鎮守府に、完全な夜が訪れていた。
かつては闇に包まれるたび、重苦しい絶望と前任者の残虐な気配に怯えていた建物だったが、今宵は違っていた。
昼間の大掃除によって埃の一粒まで掃き出された廊下には、どこか清々しい木の香りが漂い、窓の外で揺れる竹林の葉音すら、穏やかな子守唄のように響いている。
それぞれの部屋に配属された6人の艦娘たちも、今夜は悪夢にうなされることなく、泥のような深い眠りに落ちていた。
陸奥は枕元でふっとイブキの笑顔を思い浮かべて寝返りを打ち、加賀は静かに胸元へ手を当てて呼吸を整え、榛名は「私は、大丈夫……」と小さく幸福な寝言を零していた。
温かい食事と、何より「必要とされている」という確信が、彼女たちの凍てついた心を芯から溶かしたのだ。
そして、最も広く景色の良い一室――かつて前任者が私物化していた、今やピカピカに磨き上げられた一等客室のベッドでは、小さな二つの影が並んで横たわっていた。
「……ねぇ、コンちゃん。お空の星、すっごくピカピカだよ」
ベッドの端からちょこんと顔を出し、大きな窓の外を見つめながら呟いたのは、丹花イブキだった。
昼間のダボついた純白の軍服は丁寧にハンガーにかけられ、今の彼女は金剛が上質な生地を裁断して作った、淡いピンク色のパジャマに身を包んでいる。
頭上のヘイローは、眠気と安らぎに同期するように、ゆっくりと、呼吸のような一定の周期で淡い黄金色の光を放っていた。
「オーウ、本当デースね、イブキ。都会の本営のお空とは違って、ここは空気がとってもクリーンだから、お星様もイブキを歓迎して光っているのデース」
金剛は、イブキの小さな体にシルクの掛け布団を優しくかけ直しながら、いつもの陽気なカタコト口調で微笑みかけた。
その長い茶髪は結び目を解かれ、ベッドのシーツの上に美しく広がっている。
イブキはゴロンと寝返りを打ち、金剛の温かい胸元へと潜り込んできた。
「えへへ、コンちゃん、あったかい。……あのね、イブキね、今日あったこと、コンちゃんに1個ずつお話ししてもいい?」
「もちろんデスヨ! イブキのお話なら、千回でも万回でも聞きたいデース。さあ、どんな面白いことがありマシタカ?」
金剛が長い指先でイブキの綺麗な金髪を優しく梳いてやると、イブキは嬉しそうに目を細め、指を1本ずつ折り曲げながら、今日という1日を思い返すように話し始めた。
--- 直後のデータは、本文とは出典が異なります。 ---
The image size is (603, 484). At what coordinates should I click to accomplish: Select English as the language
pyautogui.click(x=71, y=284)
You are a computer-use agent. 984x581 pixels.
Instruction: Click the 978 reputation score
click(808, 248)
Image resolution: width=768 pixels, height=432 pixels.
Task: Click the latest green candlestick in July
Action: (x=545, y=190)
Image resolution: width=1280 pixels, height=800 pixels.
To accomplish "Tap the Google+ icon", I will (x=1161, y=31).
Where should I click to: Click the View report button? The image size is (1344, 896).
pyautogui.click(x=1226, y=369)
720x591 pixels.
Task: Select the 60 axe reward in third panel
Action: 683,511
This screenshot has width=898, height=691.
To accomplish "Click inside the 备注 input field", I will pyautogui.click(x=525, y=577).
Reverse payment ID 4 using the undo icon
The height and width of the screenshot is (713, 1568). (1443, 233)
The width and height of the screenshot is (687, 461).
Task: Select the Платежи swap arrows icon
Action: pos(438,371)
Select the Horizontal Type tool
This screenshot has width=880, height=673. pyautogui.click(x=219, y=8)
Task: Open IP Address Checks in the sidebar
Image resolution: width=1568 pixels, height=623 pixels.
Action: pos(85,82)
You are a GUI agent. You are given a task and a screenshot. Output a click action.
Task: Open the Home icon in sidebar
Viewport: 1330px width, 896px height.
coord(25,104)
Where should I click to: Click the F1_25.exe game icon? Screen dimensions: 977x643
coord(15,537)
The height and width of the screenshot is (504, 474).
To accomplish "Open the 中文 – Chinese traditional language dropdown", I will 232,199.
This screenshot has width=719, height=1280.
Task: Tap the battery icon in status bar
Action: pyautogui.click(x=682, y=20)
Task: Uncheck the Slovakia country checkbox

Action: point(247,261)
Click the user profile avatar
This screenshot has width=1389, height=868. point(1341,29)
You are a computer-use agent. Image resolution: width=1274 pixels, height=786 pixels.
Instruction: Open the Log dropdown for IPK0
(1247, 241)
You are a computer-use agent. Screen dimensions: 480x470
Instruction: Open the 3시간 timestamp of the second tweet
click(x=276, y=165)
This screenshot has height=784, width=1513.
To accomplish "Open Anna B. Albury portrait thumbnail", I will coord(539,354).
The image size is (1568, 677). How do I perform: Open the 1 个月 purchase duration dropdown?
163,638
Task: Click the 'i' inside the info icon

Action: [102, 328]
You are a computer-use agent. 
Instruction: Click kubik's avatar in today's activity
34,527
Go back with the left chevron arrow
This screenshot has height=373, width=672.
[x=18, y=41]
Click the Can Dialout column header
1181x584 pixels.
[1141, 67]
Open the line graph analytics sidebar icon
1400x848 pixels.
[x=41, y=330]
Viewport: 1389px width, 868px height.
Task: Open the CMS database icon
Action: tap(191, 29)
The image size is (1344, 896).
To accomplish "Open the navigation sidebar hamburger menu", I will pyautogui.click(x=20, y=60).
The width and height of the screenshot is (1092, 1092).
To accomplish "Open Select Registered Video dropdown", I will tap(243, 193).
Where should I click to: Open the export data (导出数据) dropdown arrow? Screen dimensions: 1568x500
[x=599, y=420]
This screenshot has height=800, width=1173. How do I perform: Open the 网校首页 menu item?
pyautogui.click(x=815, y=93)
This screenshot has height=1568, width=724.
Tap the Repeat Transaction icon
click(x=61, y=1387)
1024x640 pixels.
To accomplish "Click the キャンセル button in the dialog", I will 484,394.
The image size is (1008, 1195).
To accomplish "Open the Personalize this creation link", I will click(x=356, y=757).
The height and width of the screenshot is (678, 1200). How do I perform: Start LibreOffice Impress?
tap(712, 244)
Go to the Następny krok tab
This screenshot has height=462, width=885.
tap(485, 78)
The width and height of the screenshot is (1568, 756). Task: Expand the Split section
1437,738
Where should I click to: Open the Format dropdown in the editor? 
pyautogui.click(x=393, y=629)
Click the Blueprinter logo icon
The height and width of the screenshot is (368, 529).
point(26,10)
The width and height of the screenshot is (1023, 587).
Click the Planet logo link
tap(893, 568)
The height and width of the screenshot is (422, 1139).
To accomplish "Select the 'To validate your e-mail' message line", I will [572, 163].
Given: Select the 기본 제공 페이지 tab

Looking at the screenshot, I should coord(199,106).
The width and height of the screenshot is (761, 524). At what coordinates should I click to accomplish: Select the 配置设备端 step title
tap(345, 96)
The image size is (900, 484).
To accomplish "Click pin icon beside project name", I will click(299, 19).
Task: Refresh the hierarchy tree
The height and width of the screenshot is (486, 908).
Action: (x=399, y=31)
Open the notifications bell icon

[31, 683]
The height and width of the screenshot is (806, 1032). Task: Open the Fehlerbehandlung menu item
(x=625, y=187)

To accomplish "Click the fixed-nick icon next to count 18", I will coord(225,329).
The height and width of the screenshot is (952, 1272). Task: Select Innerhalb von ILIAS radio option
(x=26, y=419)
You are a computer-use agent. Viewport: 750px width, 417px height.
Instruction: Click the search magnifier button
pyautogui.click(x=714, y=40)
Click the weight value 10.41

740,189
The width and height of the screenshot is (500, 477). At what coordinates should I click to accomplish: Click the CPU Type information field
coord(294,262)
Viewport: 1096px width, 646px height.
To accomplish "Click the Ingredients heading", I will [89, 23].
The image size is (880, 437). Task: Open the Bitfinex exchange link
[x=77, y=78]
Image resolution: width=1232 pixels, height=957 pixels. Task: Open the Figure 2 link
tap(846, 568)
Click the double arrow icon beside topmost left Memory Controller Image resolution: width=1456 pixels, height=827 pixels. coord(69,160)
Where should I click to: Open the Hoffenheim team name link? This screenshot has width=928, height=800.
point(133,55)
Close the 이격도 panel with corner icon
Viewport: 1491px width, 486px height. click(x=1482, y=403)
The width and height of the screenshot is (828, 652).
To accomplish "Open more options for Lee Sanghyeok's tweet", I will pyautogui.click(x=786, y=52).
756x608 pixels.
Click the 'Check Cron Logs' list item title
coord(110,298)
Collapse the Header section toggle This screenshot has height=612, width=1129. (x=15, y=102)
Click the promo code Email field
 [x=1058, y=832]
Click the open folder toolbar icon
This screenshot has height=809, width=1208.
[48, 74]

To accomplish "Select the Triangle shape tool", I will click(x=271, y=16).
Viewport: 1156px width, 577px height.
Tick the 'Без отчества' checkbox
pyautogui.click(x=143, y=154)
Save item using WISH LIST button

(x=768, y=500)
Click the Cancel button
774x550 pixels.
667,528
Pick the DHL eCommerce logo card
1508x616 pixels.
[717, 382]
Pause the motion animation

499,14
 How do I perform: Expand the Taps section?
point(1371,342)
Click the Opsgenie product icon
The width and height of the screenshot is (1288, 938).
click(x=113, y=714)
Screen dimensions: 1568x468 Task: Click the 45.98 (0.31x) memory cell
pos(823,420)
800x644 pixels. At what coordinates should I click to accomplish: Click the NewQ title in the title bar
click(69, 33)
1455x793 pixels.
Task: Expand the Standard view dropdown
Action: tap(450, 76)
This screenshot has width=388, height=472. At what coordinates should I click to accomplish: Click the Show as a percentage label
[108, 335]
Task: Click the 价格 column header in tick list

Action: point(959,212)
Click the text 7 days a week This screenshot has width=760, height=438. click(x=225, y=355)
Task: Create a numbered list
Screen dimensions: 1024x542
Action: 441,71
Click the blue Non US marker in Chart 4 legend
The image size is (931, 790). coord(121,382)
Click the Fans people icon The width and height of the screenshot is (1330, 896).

「えっとね、まずね、最初にお船から降りたとき、お家がすっごくボロボロでびっくりしたの。でもね、落ち葉がいっぱいあって、踏み踏みしたらサクサクって音がして、すっごく楽しかったんだよ! それからね、お姉ちゃんたちがいっぱい出てきて、みんな最初はちょっと怖いお顔をしてたの」
「オーウ、あの6人デースね。確かに最初はアンヘルシーな目付きをしてマシタ」
「うん。でもね、そのあとに、ショートヘアのすっごく綺麗なお姉ちゃん……陸奥お姉ちゃんがね、イブキのところに来て、お膝をポンってついて、お目目を一緒にしてお話ししてくれたの。お姉ちゃん、すっごくいい匂いがしたんだよ」
金剛の手が一瞬、ピタリと止まった。その瞳の奥に、最強の戦艦としての鋭い警戒心が微かに宿る。
「……へぇ、あの陸奥が、イブキに何を言ってきたのデスカ?」
「あのね、イブキちゃんは何者なの? って。どうしてコンちゃんがイブキの言うことを何でも聞くの? って。どうしてそんなに偉いお洋服を着てるの? って、こっそり教えてって言われたの」
イブキはそこで一度言葉を区切ると、布団の中から小さな手を伸ばし、金剛の頬にそっと触れた。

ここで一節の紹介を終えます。